Novamente nos acréscimos, Lele recebe na ponta da área sob marcação de Pina e cai. O árbitro marcou pênalti dizendo que o zagueiro acertou o atacante por baixo. Do lado de fora, todos os que ficaram se levantaram e foram ver o pênalti. Jogadores do SNG, que bebiam tranquilamente no bar, vieram correndo e começaram a chamar a atenção do batedor do 13 atrás do gol. Tensão no ar. A bola ali no chão e não havia alma do 13 para bater. Pouco antes, em tempo solicitado, o Joga 13 havia discutido muito entre si. Não havia o que discutir. Com Rodrigo de fora, o nome natural para a cobrança era o dele – Lele. O Lele de 13 gols no campeonato – 7 contra o Acidus; mas também o Lele de 4 gols perdidos na cara de Matrix. E naquele momento, Lele pegou a bola e foi para a marca do pênalti de cabeça baixa. Muitos do lado de fora já disseram: “Perdeu”. Rolou até aposta. Embaixo do gol, Matrix e seus quase 1,85 metros, envergadura e elasticidade das melhores que se viu no campeonato. O árbitro autoriza e Lele, com pouco espaço, corre pra bola. Chute à meia altura no canto esquerdo do goleiro. E Matrix pulando no canto... esquerdo dele! Ele espalma a bola e o Roleta comemora. O árbitro tratou de encerrar logo o jogo. Enquanto Matrix era abraçado e ovacionado pelos colegas, Lele abaixava a cabeça desolado. Perdera mais uma chance, e mais clara ainda, de empatar o jogo. Como disse Lele após partida contra o Acidus, “tem dia que é o dia e não tem jeito”. Ele tem mesmo razão, mas contra o Roleta Russa pela 9ª rodada do IV Chuteira, o dia foi de São Matrix. Mais um dia dele, aliás. Salve, Matrix, que justifica a cada jogo o apelido.

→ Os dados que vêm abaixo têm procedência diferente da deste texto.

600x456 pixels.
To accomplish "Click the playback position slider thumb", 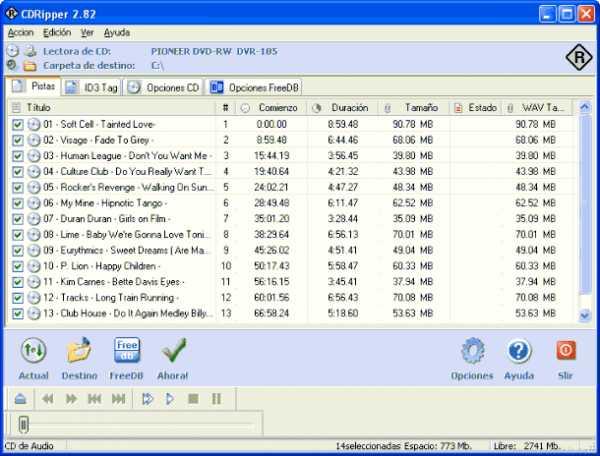I will pyautogui.click(x=23, y=424).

ACIDUS E ROLETA VENCEM E GARANTEM CLASSIFICAÇÃO


Com as vitórias simples sobre Joga 13 e Bucets, Roleta Russa e Acidus se juntam ao SNG ao rol das equipes já classificadas. Os times chegaram a 19 e 18 pontos, respectivamente, e encostam no líder SNG, que tem 21 pontos. Com a derrota para o MachuPichu, mesmo a primeira colocação do SNG no geral já fica ameaçada.

Nas demais colocações, a briga é imensa e promete uma rodada final pra lá de emocionante, tal qual foi na última rodada do III Chuteira. Há menos jogos com confronto direto, mas em compensação são 8 equipes brigando por 5 vagas – apenas Bucets está matematicamente eliminado. Faltando 2 jogos para o fim da fase de classificação, eis como estão as necessidades de cada time para se classificar. O que garante um time, hoje, seriam 16 pontos. Claro que com 15 pontos pode ser que algum time se classifique, mas as chances são menores e depende de resultados e saldo de gols.

SNG, Roleta Russa e Acidus – classificados


Equipe Bróder e Tosco (15 pontos)– empate praticamente garante times na segunda fase

Joga 13 (13 pontos) - vitória simples contra Só Lance ou Fora de Série garante o time na segunda fase. Perdendo as 2 ou empatando, dependeria de resultados negativos de concorrentes abaixo dele.

MachuPichu, Fora de Série e Hollanda (12 pontos) – pelo menos uma vitória e um empate para não depender de outros resultados. Fora de Série enfrenta Joga 13 em jogo de 6 pontos e Hollanda tem Tosco pela frente, na última rodada.

Só Lance (9 pontos) – 2 vitórias e torcida para que 3 das 4 equipes (Joga 13, Hollanda, Fora de Série, MachuPichu) não cheguem a 15 pontos. A equipe tem confronto direto com Joga 13 e Tosco.

Sport Club CBB (8 pontos) – precisa vencer seus 2 jogos e torcer para que 3 das 5 equipes (Joga 13, Hollanda, Fora de Série, MachuPichu e Só Lance) não cheguem a 14 pontos. Há confronto direto contra MachuPichu na última rodada.